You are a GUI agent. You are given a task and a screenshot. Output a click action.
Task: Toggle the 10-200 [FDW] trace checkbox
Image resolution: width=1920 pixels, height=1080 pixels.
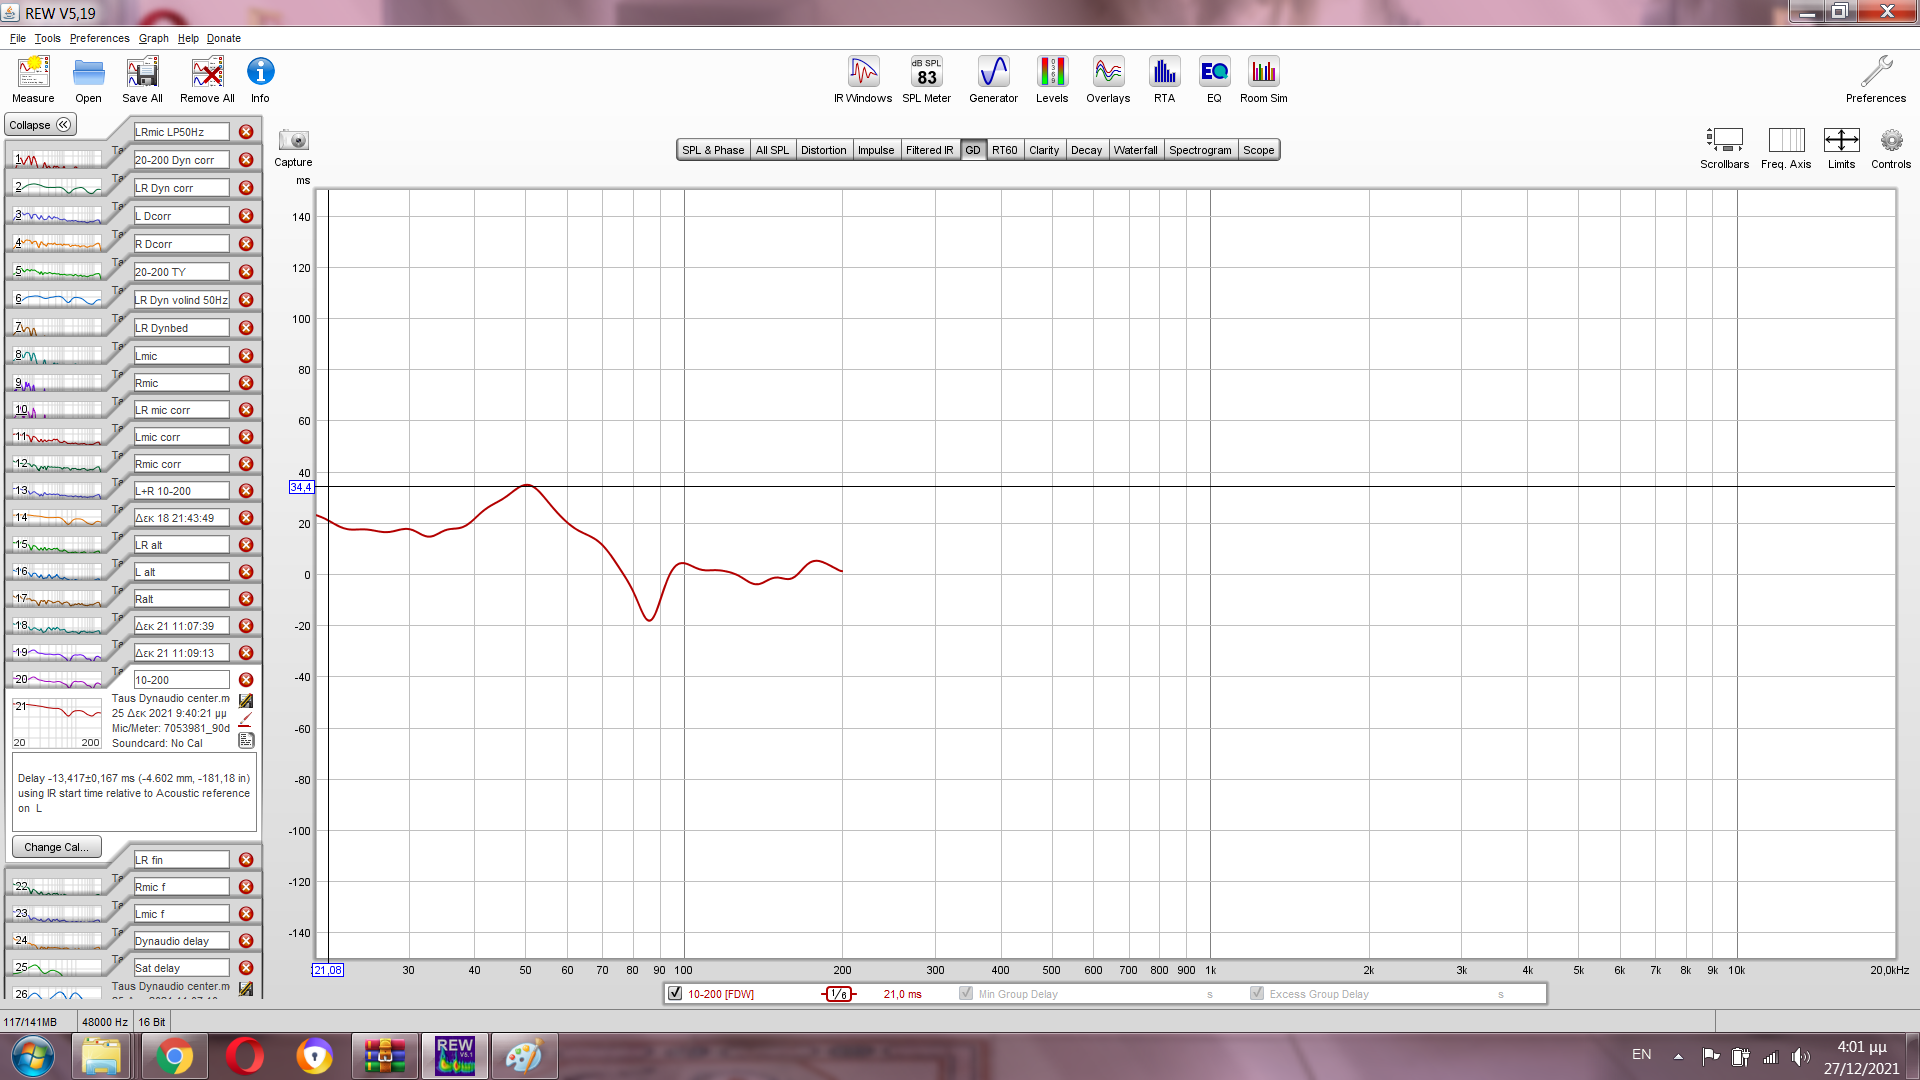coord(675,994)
--
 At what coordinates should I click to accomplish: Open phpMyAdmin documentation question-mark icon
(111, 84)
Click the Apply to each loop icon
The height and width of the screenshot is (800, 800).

## WRITTEN REQUEST
Retype the entries between the line holding "Click the Apply to each loop icon" and the line holding "The height and", inclusive, keeping each line exactly the same.

## EXERCISE ANSWER
Click the Apply to each loop icon
The height and width of the screenshot is (800, 800).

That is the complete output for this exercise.